Being injured is never fun. From broken fingers to broken legs, injuries are draining both physically and mentally – especially when you realize that your injury will most likely inhibit your weekly workout routine. Whether you workout once a day or once a week, injuries can prevent you from getting that much needed exercise.
Sometimes when you don’t feel like getting a sweat session in, it’s nice to have your injury on your side as a “valid” excuse to not workout – but that mindset will only last for a few skipped workouts before you start realizing that you actually miss getting your workout in. In fact, having to continually miss your regularly scheduled workouts because of an injury can put a serious damper on your mood.
As we all know, exercise releases endorphins in your brain that can make you feel good. Because of this release of endorphins, we tend to feel better and happier after we exercise. If you’re used to getting this exercise powered high on a regular basis, an injury can have serious effects on your attitude and your mindset. In other words, it’s easy to start feeling down and depressed when you suffer from an injury.
I am no stranger to injury induced depression. As an avid athlete and active woman, I’ve found that sitting on the sidelines during an injury is often unbearable. Whether I’m playing for a team or just missing my regular workouts, it’s hard to sit on the couch recovering while I watch my friends continue their workout routines without me. What’s even more difficult is getting back into the swing of things once I’m fully recovered. After days, weeks, and months of recovery, stepping foot back inside the gym can be intimidating and scary – especially if your injury was caused by working out or playing a sport.
All of my injury induced depression has been a result of some serious knee issues that I’ve had to overcome. I’ve had surgery on both of my knees – and I handled each of my surgeries in completely different ways. Through my recoveries, I’ve learned that the best way to combat injury induced depression is to actually continue working out around your injury [in accordance with doctor’s orders, of course!]
During my first knee surgery, I let my injury get the best of me. I sat on the couch for months, sulking around and pouting because I couldn’t workout like I wanted to, I couldn’t run like I wanted to, I couldn’t even walk like I wanted to! I let my injury dictate my mood and I succumbed to a serious bout of injury induced depression that ultimately caused me to not return to the gym for nearly a year – even after I’d made a full recovery.
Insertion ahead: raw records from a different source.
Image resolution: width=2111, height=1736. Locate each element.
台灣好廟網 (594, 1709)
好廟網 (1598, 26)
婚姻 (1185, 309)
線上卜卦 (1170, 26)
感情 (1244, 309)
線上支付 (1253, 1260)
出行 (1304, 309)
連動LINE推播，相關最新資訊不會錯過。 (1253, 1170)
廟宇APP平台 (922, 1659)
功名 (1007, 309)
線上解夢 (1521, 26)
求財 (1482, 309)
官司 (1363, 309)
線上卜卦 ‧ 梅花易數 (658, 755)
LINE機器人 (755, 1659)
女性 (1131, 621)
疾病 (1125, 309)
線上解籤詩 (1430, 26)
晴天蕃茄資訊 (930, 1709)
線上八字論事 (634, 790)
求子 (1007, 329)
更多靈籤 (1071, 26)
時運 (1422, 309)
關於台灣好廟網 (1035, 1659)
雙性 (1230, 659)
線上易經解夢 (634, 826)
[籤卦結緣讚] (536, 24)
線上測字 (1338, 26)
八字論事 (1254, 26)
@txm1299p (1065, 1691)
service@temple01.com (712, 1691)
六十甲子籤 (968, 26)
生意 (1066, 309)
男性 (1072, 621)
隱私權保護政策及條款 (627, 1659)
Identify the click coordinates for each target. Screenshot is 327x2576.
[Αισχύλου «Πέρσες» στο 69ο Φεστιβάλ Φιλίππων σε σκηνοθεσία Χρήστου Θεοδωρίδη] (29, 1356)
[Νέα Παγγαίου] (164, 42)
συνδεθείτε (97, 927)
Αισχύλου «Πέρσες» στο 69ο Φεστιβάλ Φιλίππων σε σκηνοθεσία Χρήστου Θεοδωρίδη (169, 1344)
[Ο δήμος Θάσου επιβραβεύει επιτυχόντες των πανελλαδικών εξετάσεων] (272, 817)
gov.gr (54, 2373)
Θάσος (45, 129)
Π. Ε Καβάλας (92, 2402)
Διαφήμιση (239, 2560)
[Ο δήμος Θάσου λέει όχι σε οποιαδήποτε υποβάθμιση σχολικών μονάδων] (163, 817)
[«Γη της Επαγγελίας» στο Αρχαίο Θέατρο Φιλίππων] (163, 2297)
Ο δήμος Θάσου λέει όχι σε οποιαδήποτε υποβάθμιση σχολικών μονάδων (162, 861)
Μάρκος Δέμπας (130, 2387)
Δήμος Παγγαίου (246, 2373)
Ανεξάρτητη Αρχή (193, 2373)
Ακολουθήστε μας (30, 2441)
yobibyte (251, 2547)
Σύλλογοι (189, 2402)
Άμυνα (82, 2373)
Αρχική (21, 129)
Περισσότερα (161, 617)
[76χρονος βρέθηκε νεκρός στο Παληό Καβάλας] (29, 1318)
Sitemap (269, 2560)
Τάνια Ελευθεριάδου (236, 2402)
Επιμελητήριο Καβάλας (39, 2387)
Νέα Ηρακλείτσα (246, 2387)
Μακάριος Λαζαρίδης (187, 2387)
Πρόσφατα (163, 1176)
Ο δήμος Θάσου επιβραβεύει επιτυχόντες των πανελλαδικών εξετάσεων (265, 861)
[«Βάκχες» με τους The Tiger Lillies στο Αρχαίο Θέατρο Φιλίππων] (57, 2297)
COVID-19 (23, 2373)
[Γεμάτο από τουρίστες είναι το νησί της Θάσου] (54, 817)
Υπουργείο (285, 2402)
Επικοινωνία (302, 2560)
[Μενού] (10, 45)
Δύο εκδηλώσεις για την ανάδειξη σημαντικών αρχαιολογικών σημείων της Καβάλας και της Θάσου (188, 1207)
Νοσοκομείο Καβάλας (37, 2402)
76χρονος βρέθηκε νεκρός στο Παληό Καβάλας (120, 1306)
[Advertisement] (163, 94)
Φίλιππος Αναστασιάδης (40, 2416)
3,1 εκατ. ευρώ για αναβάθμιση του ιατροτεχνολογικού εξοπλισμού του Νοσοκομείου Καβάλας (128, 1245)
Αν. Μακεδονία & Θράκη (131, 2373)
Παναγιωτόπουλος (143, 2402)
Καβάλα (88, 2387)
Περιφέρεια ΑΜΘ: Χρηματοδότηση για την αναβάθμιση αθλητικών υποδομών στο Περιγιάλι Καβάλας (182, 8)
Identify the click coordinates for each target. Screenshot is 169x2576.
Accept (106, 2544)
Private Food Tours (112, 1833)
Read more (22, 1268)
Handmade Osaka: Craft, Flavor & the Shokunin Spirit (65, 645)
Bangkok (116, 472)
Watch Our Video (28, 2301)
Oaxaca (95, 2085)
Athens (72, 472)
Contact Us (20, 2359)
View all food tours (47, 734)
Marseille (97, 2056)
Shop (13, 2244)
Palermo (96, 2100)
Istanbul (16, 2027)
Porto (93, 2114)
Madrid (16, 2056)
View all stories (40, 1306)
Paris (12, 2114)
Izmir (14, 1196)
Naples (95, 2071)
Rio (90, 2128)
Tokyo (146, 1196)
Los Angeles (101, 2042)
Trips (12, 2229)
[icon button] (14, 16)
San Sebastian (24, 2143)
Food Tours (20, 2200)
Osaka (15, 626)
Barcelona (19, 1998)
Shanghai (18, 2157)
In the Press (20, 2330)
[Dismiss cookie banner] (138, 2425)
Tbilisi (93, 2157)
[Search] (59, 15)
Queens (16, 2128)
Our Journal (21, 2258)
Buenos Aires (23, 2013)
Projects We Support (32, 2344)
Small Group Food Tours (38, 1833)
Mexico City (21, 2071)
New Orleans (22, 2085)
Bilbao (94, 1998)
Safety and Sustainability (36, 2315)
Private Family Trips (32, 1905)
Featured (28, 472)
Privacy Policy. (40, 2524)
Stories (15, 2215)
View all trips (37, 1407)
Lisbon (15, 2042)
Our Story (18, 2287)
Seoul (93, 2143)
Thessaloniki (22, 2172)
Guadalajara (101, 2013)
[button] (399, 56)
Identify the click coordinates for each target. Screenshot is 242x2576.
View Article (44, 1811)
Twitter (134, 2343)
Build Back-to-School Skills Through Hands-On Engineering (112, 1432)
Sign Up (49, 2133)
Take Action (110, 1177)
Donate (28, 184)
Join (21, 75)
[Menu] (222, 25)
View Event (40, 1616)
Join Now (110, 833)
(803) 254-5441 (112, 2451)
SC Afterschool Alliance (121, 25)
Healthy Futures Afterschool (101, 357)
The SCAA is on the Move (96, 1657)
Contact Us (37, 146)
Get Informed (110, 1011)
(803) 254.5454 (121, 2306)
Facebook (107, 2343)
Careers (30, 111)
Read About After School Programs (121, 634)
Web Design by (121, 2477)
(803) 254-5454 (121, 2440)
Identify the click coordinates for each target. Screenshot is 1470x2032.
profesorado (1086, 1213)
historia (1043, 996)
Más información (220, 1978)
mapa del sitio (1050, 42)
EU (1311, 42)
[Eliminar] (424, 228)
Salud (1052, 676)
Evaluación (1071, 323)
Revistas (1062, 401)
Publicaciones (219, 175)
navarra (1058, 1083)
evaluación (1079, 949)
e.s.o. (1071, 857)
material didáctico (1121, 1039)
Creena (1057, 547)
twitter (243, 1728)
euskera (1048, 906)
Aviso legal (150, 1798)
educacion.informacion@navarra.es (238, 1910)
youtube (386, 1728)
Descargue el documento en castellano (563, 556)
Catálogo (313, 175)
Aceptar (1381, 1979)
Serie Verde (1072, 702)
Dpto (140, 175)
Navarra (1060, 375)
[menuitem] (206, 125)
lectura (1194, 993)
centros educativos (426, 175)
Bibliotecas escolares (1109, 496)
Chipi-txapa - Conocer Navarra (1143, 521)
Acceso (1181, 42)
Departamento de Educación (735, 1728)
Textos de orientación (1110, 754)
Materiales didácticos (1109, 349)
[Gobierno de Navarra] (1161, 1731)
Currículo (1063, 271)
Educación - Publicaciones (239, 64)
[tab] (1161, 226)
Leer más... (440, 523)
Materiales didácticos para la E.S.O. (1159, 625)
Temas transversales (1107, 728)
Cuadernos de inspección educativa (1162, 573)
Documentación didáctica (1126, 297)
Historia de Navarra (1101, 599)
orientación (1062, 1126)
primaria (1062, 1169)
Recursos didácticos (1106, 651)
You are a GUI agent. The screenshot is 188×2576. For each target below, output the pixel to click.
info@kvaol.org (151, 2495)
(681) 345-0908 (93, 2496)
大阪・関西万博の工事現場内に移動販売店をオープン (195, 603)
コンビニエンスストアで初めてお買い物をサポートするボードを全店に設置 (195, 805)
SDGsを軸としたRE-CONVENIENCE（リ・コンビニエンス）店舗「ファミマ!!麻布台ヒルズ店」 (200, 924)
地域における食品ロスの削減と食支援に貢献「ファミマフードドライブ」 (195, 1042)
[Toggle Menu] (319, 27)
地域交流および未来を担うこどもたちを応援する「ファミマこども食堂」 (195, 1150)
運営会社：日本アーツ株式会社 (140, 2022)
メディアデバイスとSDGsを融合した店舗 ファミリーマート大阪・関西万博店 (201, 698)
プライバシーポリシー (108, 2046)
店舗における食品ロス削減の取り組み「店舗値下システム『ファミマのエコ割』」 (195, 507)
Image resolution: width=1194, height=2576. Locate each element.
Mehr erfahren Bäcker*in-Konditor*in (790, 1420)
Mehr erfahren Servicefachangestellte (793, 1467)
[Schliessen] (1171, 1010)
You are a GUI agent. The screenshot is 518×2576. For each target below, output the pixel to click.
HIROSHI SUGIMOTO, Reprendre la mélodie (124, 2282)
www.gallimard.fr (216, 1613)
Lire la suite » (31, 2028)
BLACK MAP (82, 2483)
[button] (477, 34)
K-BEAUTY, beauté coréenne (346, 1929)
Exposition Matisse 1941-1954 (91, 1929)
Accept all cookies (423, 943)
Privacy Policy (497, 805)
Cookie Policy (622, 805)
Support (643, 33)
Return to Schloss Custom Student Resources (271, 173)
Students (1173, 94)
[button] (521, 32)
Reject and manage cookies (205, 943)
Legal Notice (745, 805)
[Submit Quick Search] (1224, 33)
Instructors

My second knee surgery was three weeks ago and I decided to think positive and think strength during this recovery. Rather than seeing my injury as a stop sign, I see it as a yield sign – proceed slowly and with caution, but don’t stop! I waited about a week and a half after surgery and once the pain had subsided, I started working out around my injury to the best of my abilities.
Even though I was still stuck on the couch, I realized I could work out my arms – a bum knee doesn’t affect your arm strength! I started doing arm workouts as best I could with dumbbells and kettlebells – all while sitting down! Of course, my arm workouts aren’t near as intense as usual, but it doesn’t matter because I’m still moving forward and I’m trying my best! The workouts I do are generally less than half the intensity of my normal workouts, but I keep telling myself that half a workout is better than no workout at all!
I never do any exercises that hurt my knee, but I also don’t let my knee stop me from exercising entirely. Instead of complaining about all the things I can’t do, I embrace the things I can do! I choose to see the positive light in a fairly negative situation – and that mindset helped me completely avoid the severe injury induced depression I suffered from during my first recovery.
After my first surgery, I didn’t hit the gym again for almost a year. After my second surgery, I started doing workouts again after a week and a half – same surgery, different mindset! That is an incredible difference that I was able to make by simply changing my outlook and my attitude. Because I choose to think positive, I overcame my injury faster than I ever thought possible!
When recovering from an injury, my advice to you is don’t let your injury get the best of you! If you choose to think positive and think strength, you can find ways to workout around your injury with modifications and by focusing on other areas of your body. If you hurt your leg, workout your arms! If you hurt your arms, workout your legs! If you hurt them both, workout your core! Find a way around whatever injury obstacles you may face!
Think positive, think strength, and think sweat, and don’t let your injury stand in between you and your workout routine. Remember, half a workout is better than no workout at all – so modify your exercises and do as much as you can! Always listen to your body and never push yourself to the point of pain – the last thing you want to do is aggravate or escalate your injury. As long as you’re trying, you’re one step ahead of where you would be if you weren’t trying at all.
[Make sure you always check with your doctor before starting a workout routine while injured.]